Project Canary

Completed

Foundational MOVE Fellowship project (Sept-Oct 2025) — a community-driven effort to train and refine frontier AI models. Completed 15,000+ tasks across 15 domains, improving Review 1 approval rates from 10% to 40%.

AI TrainingData GenerationHandshake AIMOVE Fellowship

Project Canary — MOVE Fellowship Foundation

The foundational phase of the MOVE Fellowship at Handshake AI (Sept–Oct 2025), focused on large-scale task generation to train and refine frontier AI models.

Overview

Project Canary was a community-driven initiative where subject-matter experts contributed training tasks across 15 academic domains.
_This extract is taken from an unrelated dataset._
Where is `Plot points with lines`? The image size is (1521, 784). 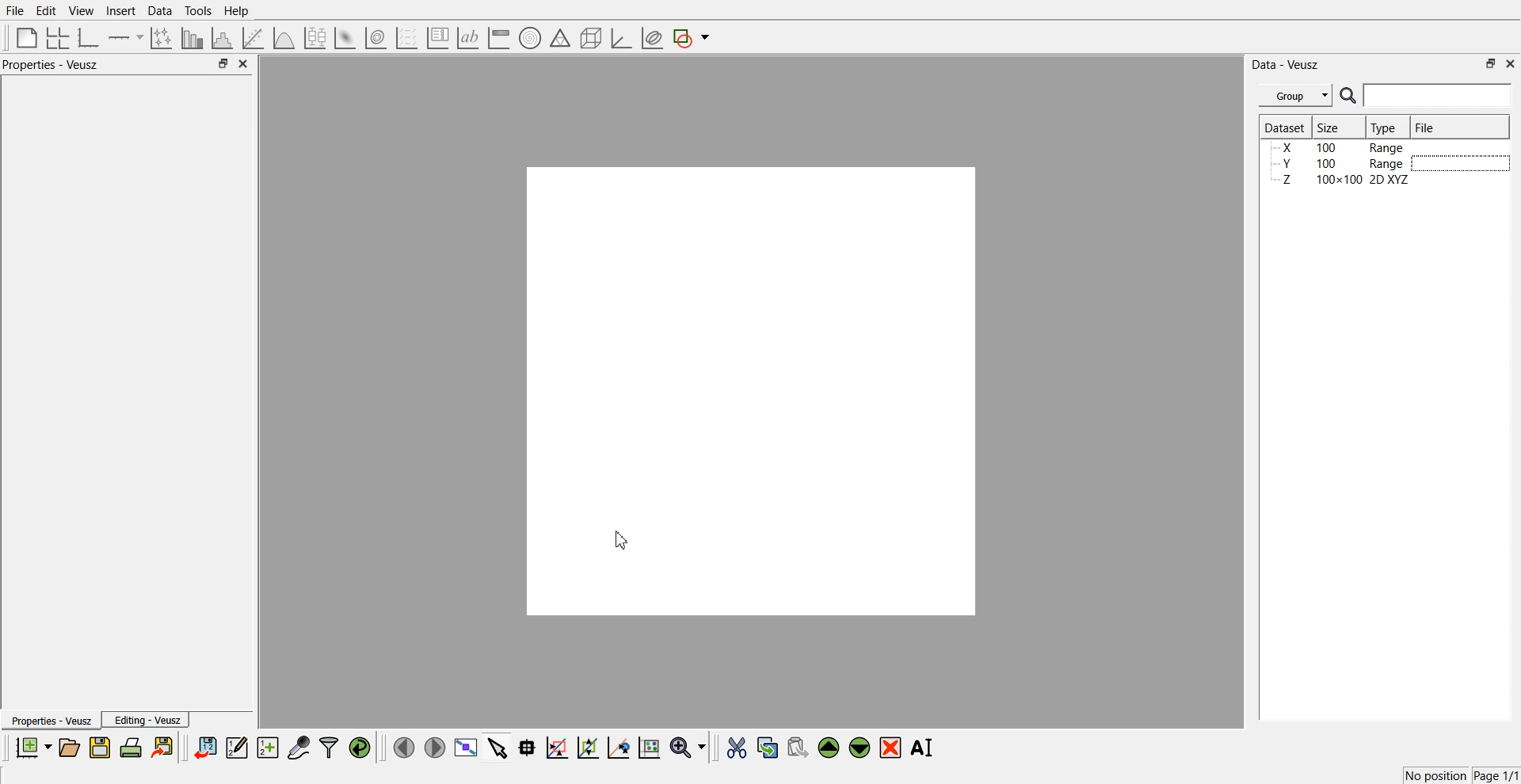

The goal: generate high-quality, diverse training data that would push frontier models toward deeper domain expertise.

My Contribution

As a core contributor in the Computer Science domain, I:

  • Generated and reviewed tasks covering algorithms, data structures, systems design, machine learning, and software engineering
  • Contributed to over 15,000 tasks across the fellowship
  • Focused on tasks requiring PhD-level reasoning — problems that couldn't be solved by simply retrieving information

Impact

Quality Metrics

The most significant achievement was improving task quality:

MetricBeforeAfter
Review 1 approval rate10%40%
Tasks completed15,000+
Domains covered15

A 4× improvement in first-review approval rates meant significantly less rework, faster iteration, and higher-quality training data reaching the model.

Lessons Learned

  1. Domain expertise matters: Generic annotators produce generic data. PhD-level contributors produce training signal that actually moves the needle on hard problems.
  2. Quality over quantity: A single well-crafted reasoning task is worth more than a hundred trivial ones.
  3. Review feedback loops: Tight review cycles with specific feedback accelerate quality improvement dramatically.

Legacy

Project Canary laid the groundwork for Project Orion — the specialized refinement phase that followed, where the broad data generation shifted to targeted reasoning, safety, and red-teaming work.